Both the United Democratic Party and the People’s Progressive Movement brought the “one man, one vote” concept into public consciousness. In an article appearing on 2 April, UDP member and West Bay Member of the Legislative Assembly Cline Glidden Jr. said there was a possibility the referendum could be held before 2013.
Deputy Governor Donovan Ebanks later added his name to the growing list of petitioners seeking to change how Cayman elects its legislature. Then-Premier McKeeva Bush announced government would hold the referendum on 18 July.
Police investigate premier
Cayman’s political leader would be investigated for illegal activity by the Royal Cayman Islands Police Service. In an article appearing on 23 April, Mr. Bush would be involved in three separate criminal investigations and be the subject of two of those probes. The investigations were on financial irregularities in relation to a land deal, a further allegation of financial irregularities and Mr. Bush’s involvement in explosives being imported to Cayman without a permit.
By 24 April, Mr. Bush claimed he had done nothing wrong and insisted he would not resign.
‘No confidence’ motion
Opposition politicians called for a removal of the ruling government. In an article appearing on 25 April, PPM party members and North Side independent legislator Ezzard Miller threatened to boycott LA proceedings if they were prevented from bringing a no confidence motion against the government. The motion stemmed from Mr. Bush’s refusal to stand down in the wake of three police investigations involving him.
Mr. Bush reiterated his stance of not stepping down, treating the actions and words of opposition politicians as merely political opportunism on 27 April.
Pensions undergo scrutiny
The future of Cayman’s pensions system would be altered by several happenings. In an article appearing on 10 April, a 2008 review of the Cayman Islands public pension system would come to light recommending pension contributions made to some civil servants’ retirement savings be increased to nearly 45 per cent of their total salaries and emoluments.

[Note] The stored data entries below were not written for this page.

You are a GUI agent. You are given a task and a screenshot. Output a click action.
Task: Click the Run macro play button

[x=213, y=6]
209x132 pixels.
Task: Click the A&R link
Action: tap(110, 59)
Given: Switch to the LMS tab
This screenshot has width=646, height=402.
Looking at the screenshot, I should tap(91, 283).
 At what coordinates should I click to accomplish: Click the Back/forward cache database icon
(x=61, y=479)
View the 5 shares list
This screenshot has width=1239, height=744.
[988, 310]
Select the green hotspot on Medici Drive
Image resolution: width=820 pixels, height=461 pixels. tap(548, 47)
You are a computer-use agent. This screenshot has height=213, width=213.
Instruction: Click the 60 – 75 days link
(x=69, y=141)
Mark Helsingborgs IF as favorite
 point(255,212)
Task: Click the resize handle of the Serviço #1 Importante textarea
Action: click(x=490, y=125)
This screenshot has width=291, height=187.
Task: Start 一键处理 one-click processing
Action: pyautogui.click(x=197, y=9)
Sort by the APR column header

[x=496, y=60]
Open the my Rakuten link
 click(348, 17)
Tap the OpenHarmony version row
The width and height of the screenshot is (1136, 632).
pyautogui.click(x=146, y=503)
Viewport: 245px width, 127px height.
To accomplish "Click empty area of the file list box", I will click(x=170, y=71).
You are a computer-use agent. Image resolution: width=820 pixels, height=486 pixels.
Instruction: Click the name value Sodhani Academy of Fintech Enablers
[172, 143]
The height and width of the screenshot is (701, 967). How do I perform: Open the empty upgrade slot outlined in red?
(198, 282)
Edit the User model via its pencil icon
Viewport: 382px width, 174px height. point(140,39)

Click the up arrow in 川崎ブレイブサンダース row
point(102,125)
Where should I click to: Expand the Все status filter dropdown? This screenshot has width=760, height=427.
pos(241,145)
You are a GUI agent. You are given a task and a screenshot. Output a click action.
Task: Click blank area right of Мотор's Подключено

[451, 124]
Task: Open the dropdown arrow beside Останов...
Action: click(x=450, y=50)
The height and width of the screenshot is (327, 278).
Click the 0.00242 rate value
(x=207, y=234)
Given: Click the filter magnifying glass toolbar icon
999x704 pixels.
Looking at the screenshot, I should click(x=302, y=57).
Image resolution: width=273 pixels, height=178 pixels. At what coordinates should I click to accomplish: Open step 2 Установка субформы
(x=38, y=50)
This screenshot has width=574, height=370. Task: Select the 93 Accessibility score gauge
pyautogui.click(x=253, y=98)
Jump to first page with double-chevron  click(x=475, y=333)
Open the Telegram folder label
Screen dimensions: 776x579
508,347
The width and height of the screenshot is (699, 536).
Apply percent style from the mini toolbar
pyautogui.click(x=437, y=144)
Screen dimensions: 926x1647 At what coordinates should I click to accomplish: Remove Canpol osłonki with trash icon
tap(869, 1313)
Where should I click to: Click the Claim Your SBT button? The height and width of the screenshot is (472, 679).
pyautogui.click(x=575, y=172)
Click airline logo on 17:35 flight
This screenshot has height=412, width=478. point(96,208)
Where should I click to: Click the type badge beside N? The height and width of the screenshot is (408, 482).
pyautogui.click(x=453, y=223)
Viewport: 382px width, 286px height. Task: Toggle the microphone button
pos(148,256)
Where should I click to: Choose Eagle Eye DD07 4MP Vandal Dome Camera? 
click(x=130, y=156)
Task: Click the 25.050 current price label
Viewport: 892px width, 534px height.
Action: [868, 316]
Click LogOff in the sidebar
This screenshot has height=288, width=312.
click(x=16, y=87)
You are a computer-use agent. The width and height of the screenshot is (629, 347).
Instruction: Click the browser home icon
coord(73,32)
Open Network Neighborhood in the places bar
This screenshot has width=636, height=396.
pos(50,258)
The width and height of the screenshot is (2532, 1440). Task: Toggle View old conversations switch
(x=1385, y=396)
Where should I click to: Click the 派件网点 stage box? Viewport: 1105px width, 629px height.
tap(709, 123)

The two-year voluntary suspension of non-Caymanian workers’ pension payments would come to an end in April, according to an article on 18 April and at that point, it appeared the government would not continue the programme.
Activists rise up
Activism in Cayman reached new heights to oppose a government deal. In an article appearing on 12 April, members of separate activist political groups in West Bay and Bodden Town agreed to occupy a section of West Bay Road along Seven Mile Beach as a last resort to prevent the closure of a 4,000-foot section of the street.
The closure is proposed as part of a construction and development plan between the Dart Group of companies and the Cayman Islands government known as the ‘For Cayman Investment Alliance.’ Mr. Bush would call the organisations destructive.